I am also afraid that being quite to obvious about my gender neutral approach to parenting would result in other adults trying to over-compensate for that, and my children being subjected to even more over-the-top, explicit gender policing than they otherwise would.

So, I dunno. I don’t know what the least harmful route to take, really. I’m just going to do my best and what feels right, I guess.

3 comments

  1. My SIL briefly tried to keep her daughter gender-neutral. It ended up failing, partially because other adults in her life, as you anticipated, ended up just using the cis-gender pronouns and exhibited a bit of resistance to treating a baby as gender neutral. The other reason, though, was that she said it just got too hard. We don’t live in a world that makes dressing a young child neutrally, or having all/mostly gender-neutral toys and activities easy. So now her daughter is referred to by feminine pronouns, but wears a mixture of feminine, masculine, and neutral clothing, and has lots of toys and books that are for girls, boys, or either. Her new strategy is, let her dress how she wants and play with what she wants, and as she gets older, start introducing age-appropriate information about gender binaries.

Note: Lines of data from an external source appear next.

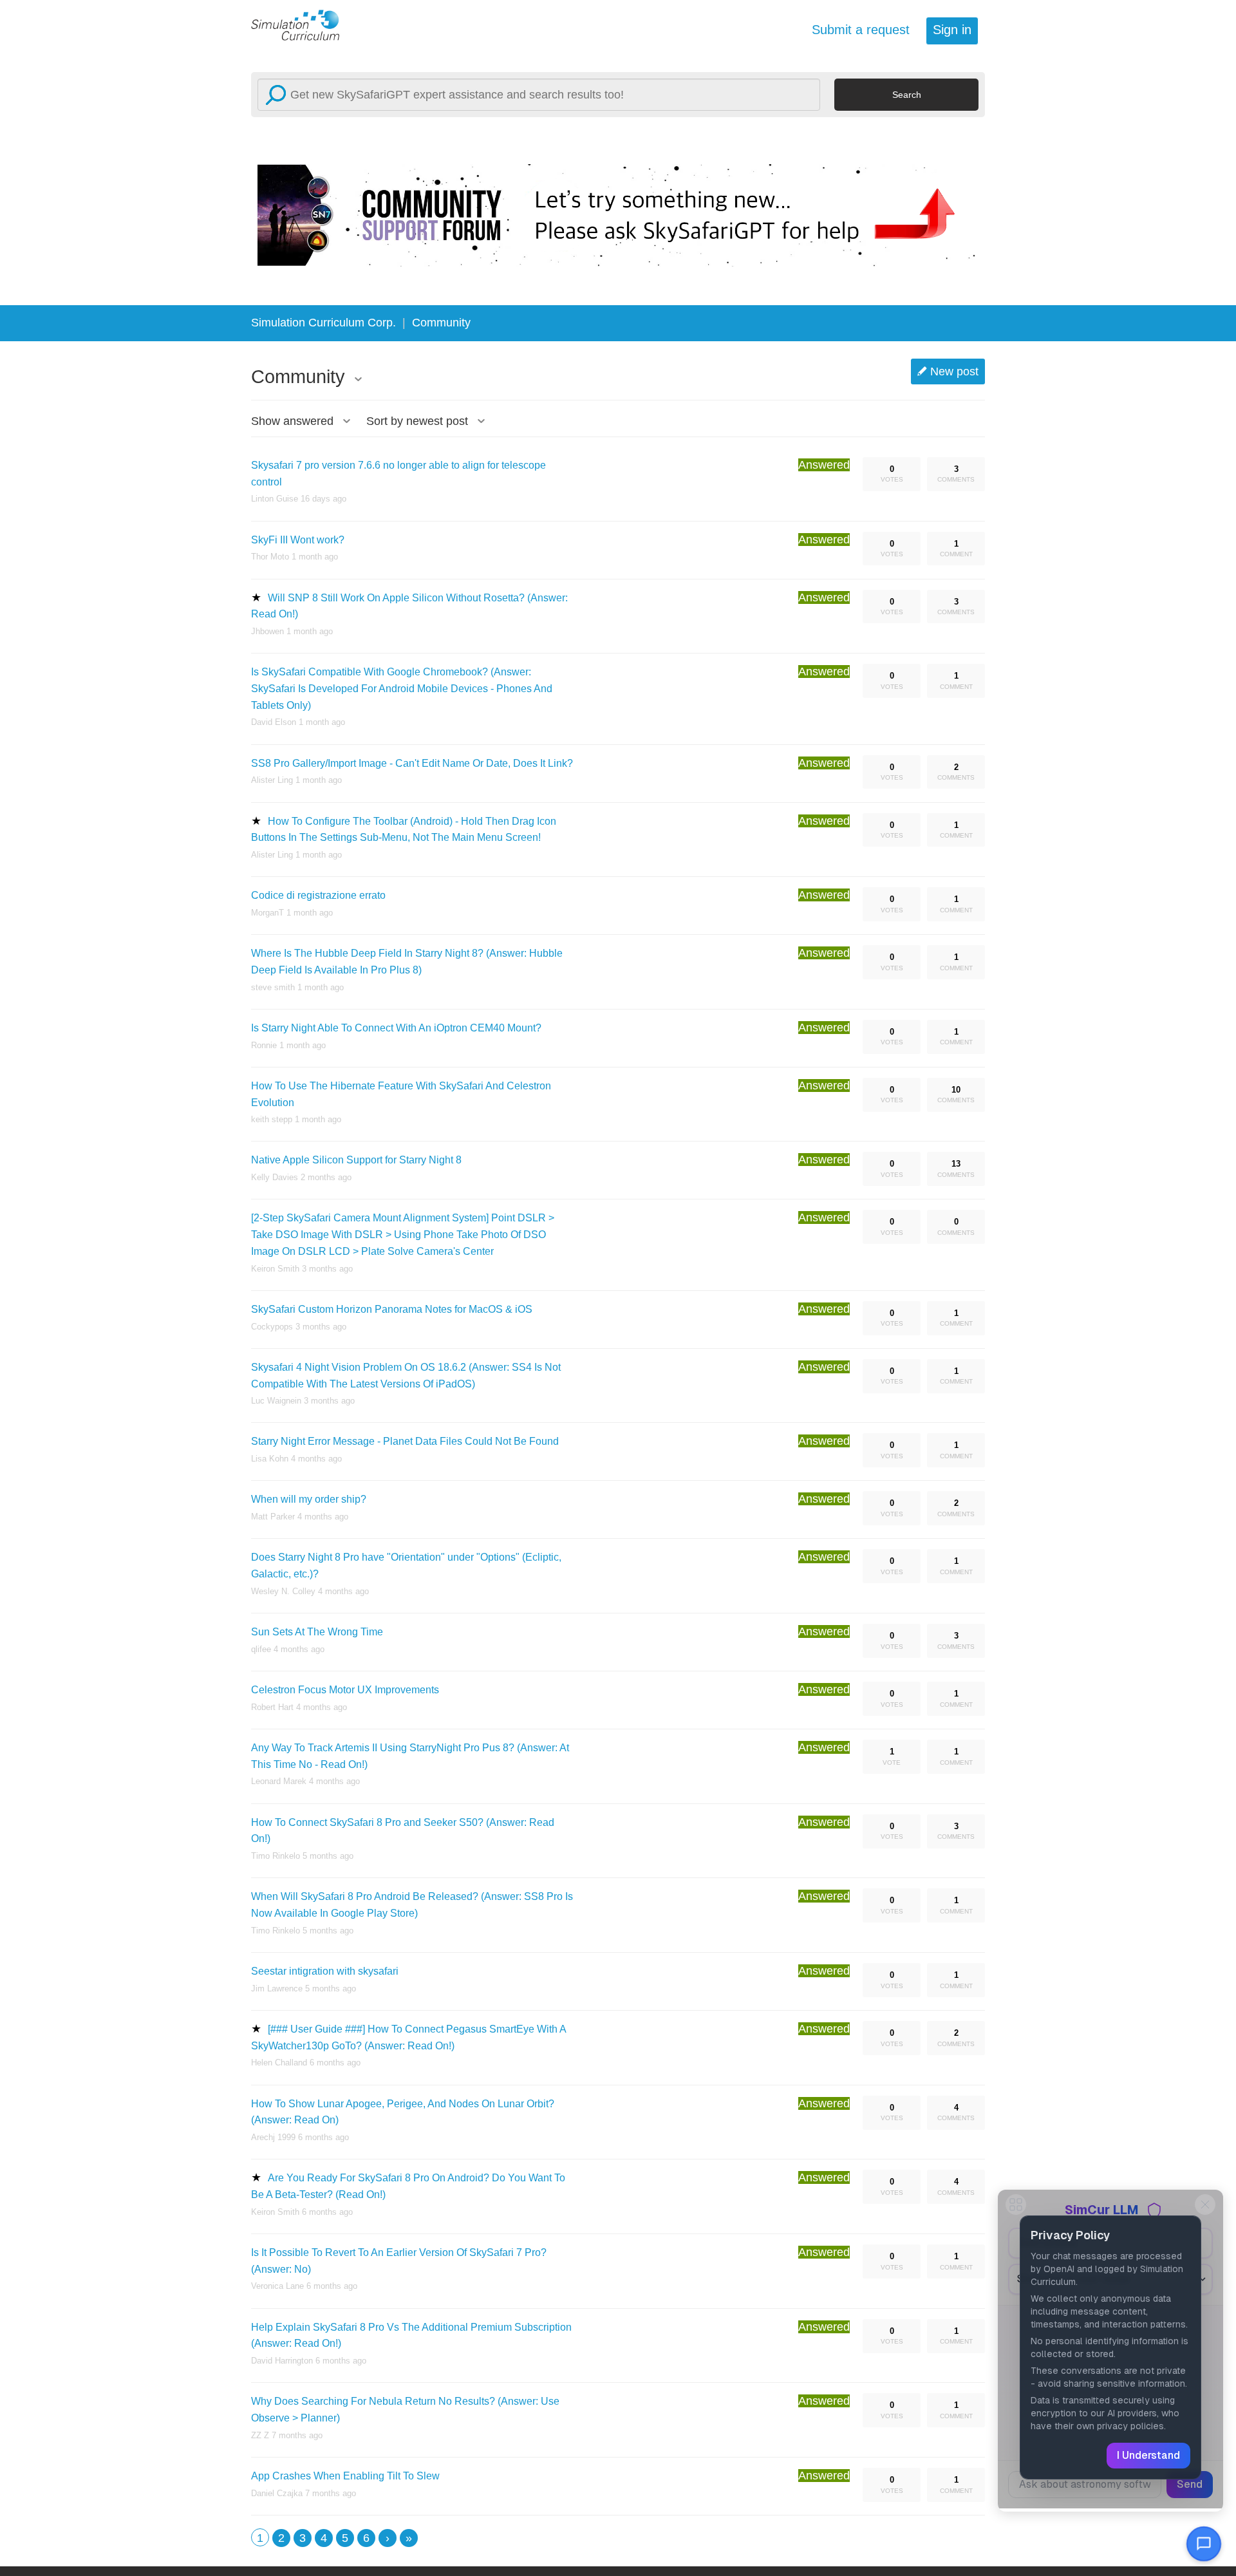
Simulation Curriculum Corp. (323, 322)
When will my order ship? (308, 1499)
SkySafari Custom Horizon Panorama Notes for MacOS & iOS (391, 1309)
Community (441, 322)
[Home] (302, 24)
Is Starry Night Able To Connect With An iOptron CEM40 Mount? (396, 1027)
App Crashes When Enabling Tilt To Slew (345, 2475)
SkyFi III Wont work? (297, 539)
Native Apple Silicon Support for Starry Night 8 (356, 1159)
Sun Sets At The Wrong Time (317, 1631)
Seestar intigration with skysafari (324, 1971)
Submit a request (861, 30)
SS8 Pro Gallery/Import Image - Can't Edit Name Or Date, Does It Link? (412, 763)
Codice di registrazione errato (318, 895)
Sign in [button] (952, 30)
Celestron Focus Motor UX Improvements (345, 1689)
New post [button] (954, 371)
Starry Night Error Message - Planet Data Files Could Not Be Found (405, 1441)
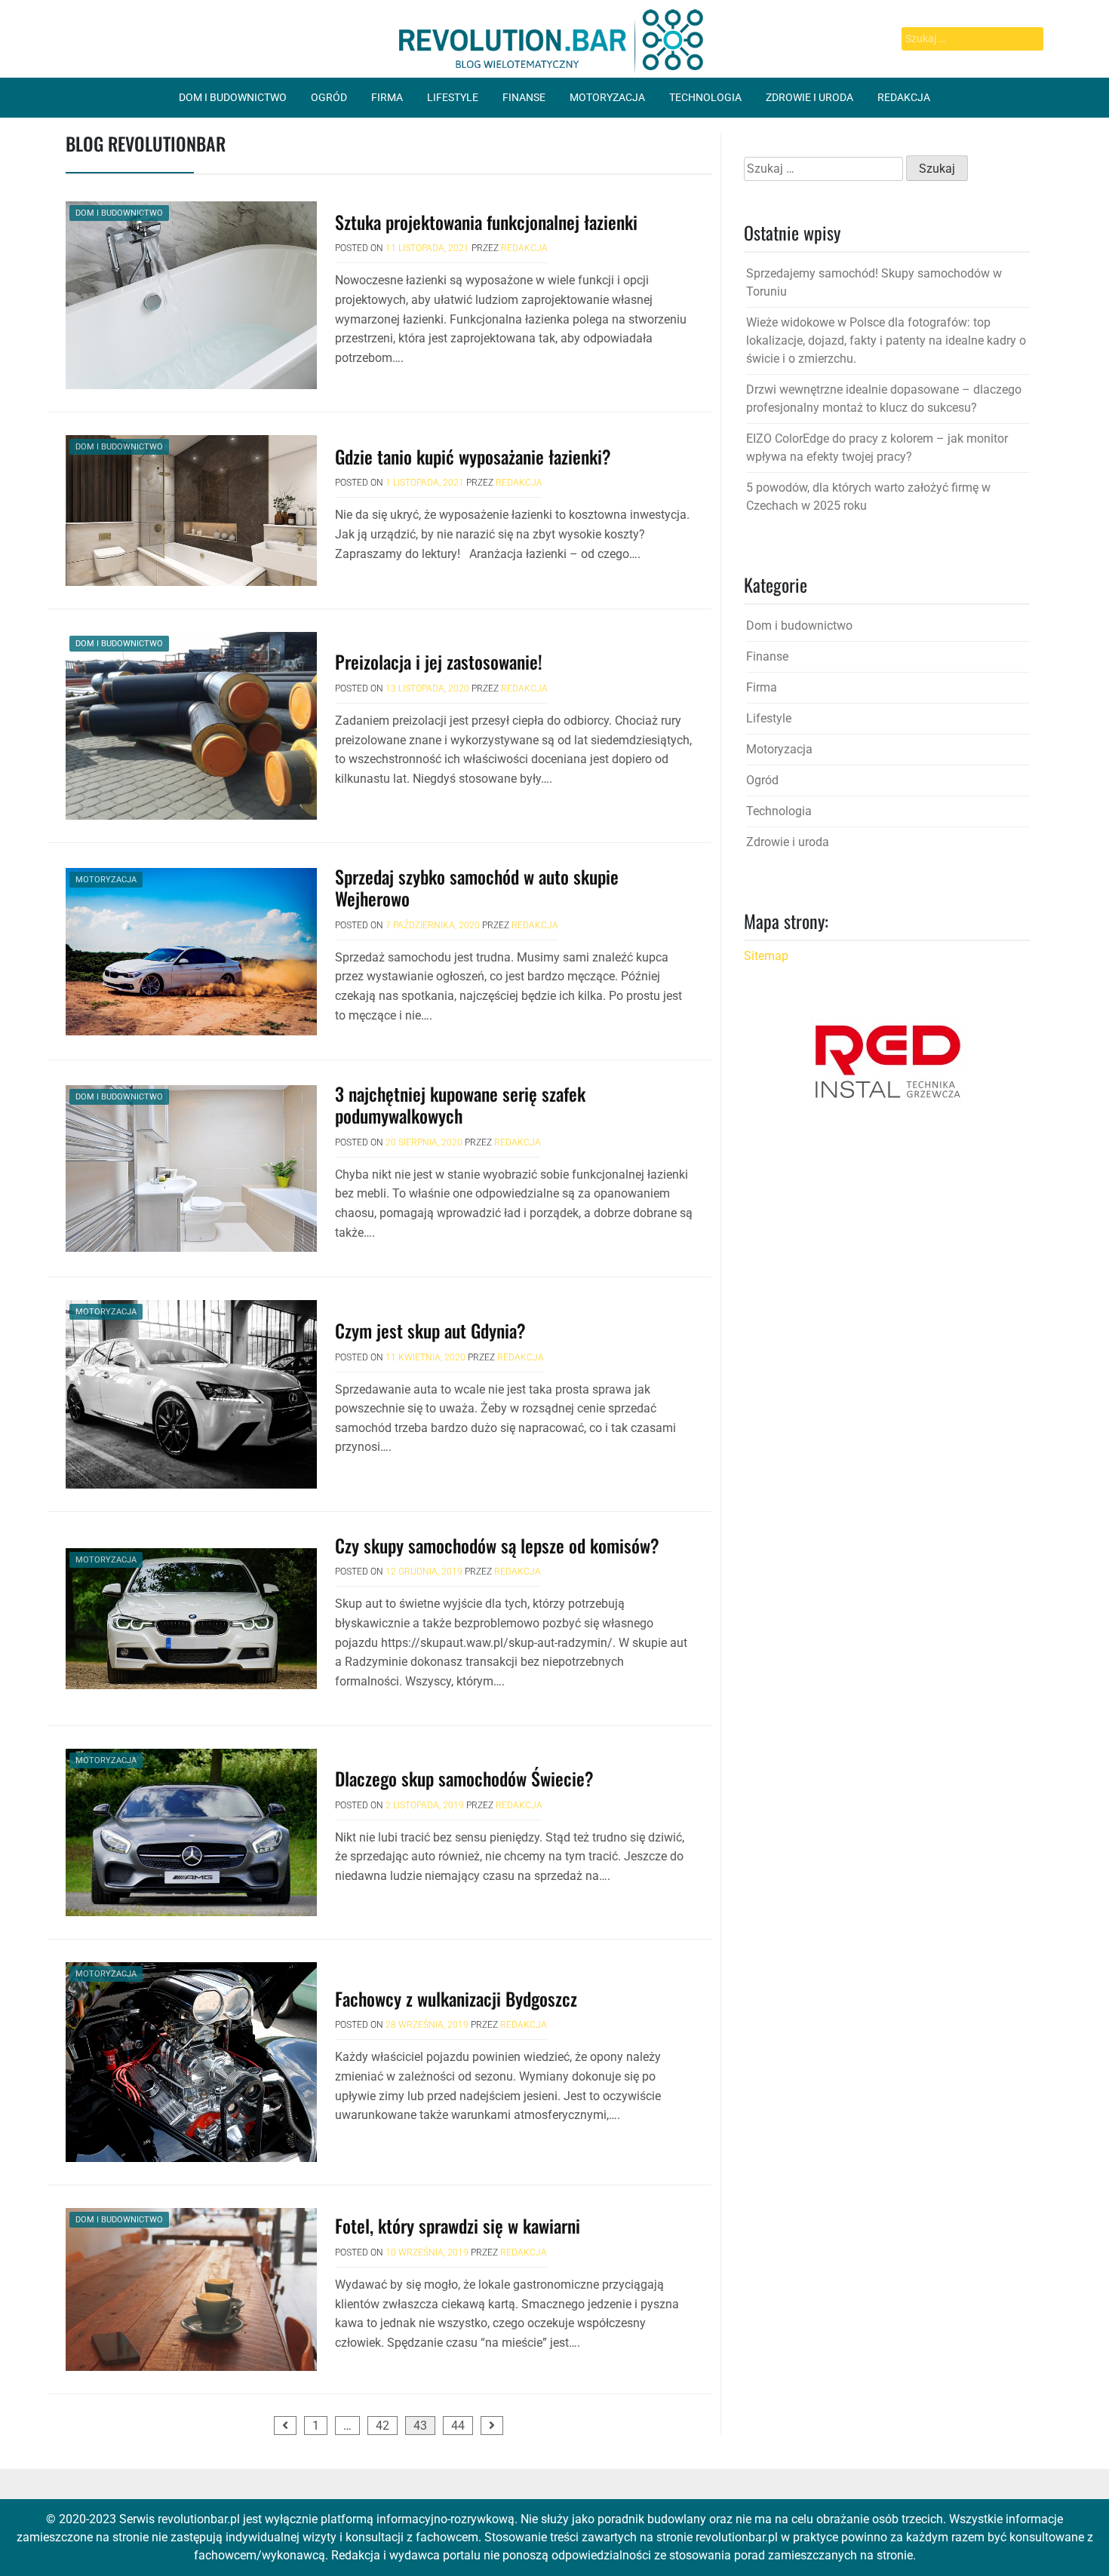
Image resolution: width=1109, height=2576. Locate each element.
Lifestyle (452, 97)
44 (458, 2425)
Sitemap (766, 956)
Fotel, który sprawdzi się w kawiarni (457, 2225)
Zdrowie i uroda (809, 97)
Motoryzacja (607, 97)
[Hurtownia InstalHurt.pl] (887, 1060)
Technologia (705, 97)
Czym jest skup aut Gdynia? (430, 1330)
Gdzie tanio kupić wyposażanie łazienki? (473, 456)
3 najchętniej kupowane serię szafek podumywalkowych (460, 1104)
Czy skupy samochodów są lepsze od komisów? (497, 1545)
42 (382, 2425)
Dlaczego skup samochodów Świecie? (464, 1778)
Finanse (523, 97)
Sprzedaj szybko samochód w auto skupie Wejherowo (477, 887)
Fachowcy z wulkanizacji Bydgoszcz (456, 1998)
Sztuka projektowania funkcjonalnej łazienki (486, 221)
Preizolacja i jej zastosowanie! (438, 661)
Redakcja (903, 97)
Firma (387, 97)
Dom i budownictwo (233, 97)
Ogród (329, 97)
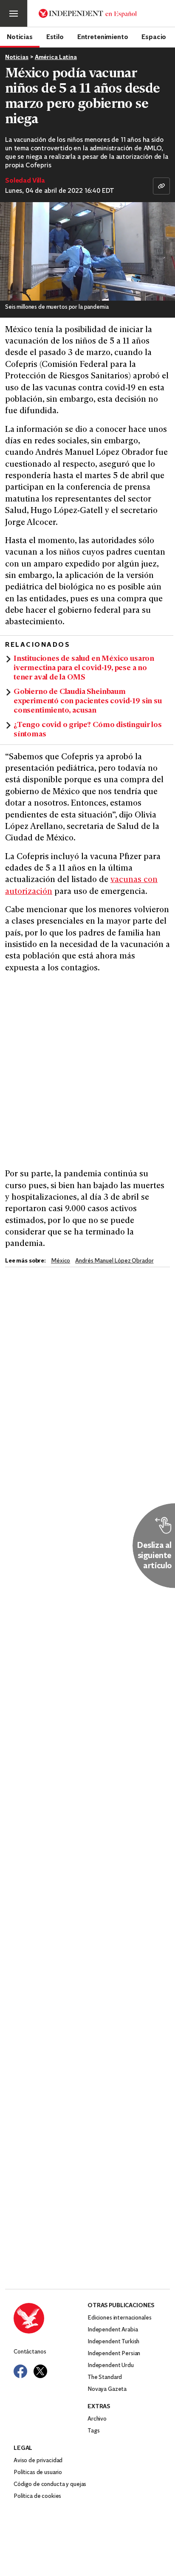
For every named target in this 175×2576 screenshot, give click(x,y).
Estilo (55, 36)
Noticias (20, 36)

    I don’t have or want kids, so this isn’t something I’ve thought too much about, but I can see where it’s challenging. You want to be respectful of who your kid is, but also need to navigate a world in which gender identity is tied to biology and a lot of people are resistant, even violently so, to anything different. Not an easy thing to go through as a kid or as a parent.

    1. Oh! I mean for the record, exposing a kid to a mixture of “girl’s”, “boy’s” and unisex stuff *is* what I call gender neutral parenting. Boxing your kid into unisex stuff exclusively isn’t any better than boxing them into girly or boy-y stuff.

      1. You know, that’s kind of how I felt when she initially indicated that she wanted to keep the baby’s outward appearance gender-neutral. I personally felt like…making sure she has a variety of options is best, and as she gets older, helping her to understand that if biological sex and gender identity don’t align, that’s okay. I also initially wondered, how do you explain to your child that other kids are heavily gendered? Will that confuse her?

        Initially SIL was resistant to any pink clothing, any feminine toys, to the point of having returned gifts to people over it. Once the baby was in the world for a while, she realized that total gender neutrality wasn’t sustainable. (And, as you said, possibly not any better than automatic gender labeling.) She also had a moment where she realized that she was actually just dressing her daughter as a boy, and called herself out on having failed at gender neutrality. That’s when she was like, “I made the mistake of putting my daughter in boy clothes and thinking I was being gender neutral, this is too hard, we’ll just offer her a variety of clothing and toy and activity options and see who she grows up to be.”